The study finds that businesses perceived as having strong brands with weak advertising still grew their brand value by 76% over the period on average. Conversely, weaker brands with strong advertising increased in value by just 27%.
Where both brand and advertising are considered robust by consumers, the value shoots up 168%, demonstrating that good advertising makes a positive difference – but only to strong brands.
“If you haven’t got your brand proposition right the odds are stacked against you,” warns Walshe. “This isn’t anti-advertising – the amplification is enormous with good advertising – but brands have got to get their proposition right first.”

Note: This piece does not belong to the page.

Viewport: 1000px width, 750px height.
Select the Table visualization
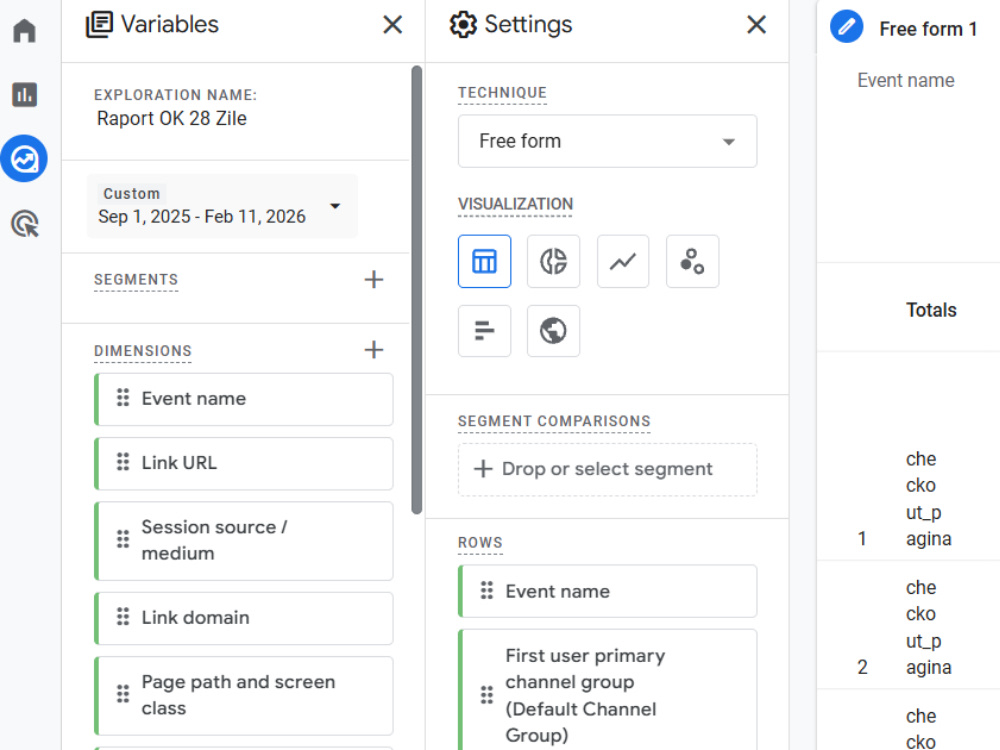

He highlights Pampers, Dove and Audi as brands that have a clear purpose beyond just driving sales, and can “demand additional premium because consumers think it’s worth it”.
Nick Ratcliffe, head of marketing at Audi, believes it is hugely important, particularly for premium brands, to have a distinctive identity. He says Audi’s mantra of ‘Vorsprung durch Technik’, which roughly translates as ‘progress through technology’, encapsulates this mind-set for the business.
“We don’t dwell on our heritage, it’s about thinking that things can always be improved. We know that resonates very well with our target audience who are successful people always looking at how to move forward,” he says.
Over the past two years the car marque has shifted its focus to four key themes: its four-wheel drive system Quattro, to encourage confidence in performance; Audi Sport, which encompasses the sporty RS and R8 models and its motorsport activity, which Ratcliffe says “injects passion and excitement into the brand”; its sustainability platform Ultra, which is designed to increase efficiency while reducing fuel consumption; and innovation through its E-tron plug-in hybrid technology.
“We have a very wide product range which is a challenge so we’ve picked a few major stories rather than spreading ourselves too thin,” he explains. “We have everything from the £15,000 A1 to the £130,000 R8 so it’s important for us to focus on what’s common across the brand. It’s very much about brand first, model second. Somebody buying an A1 needs to know that the car they are buying is just as much an Audi as any other car in the range. There is no dilution of the Audi values or quality in a smaller car.”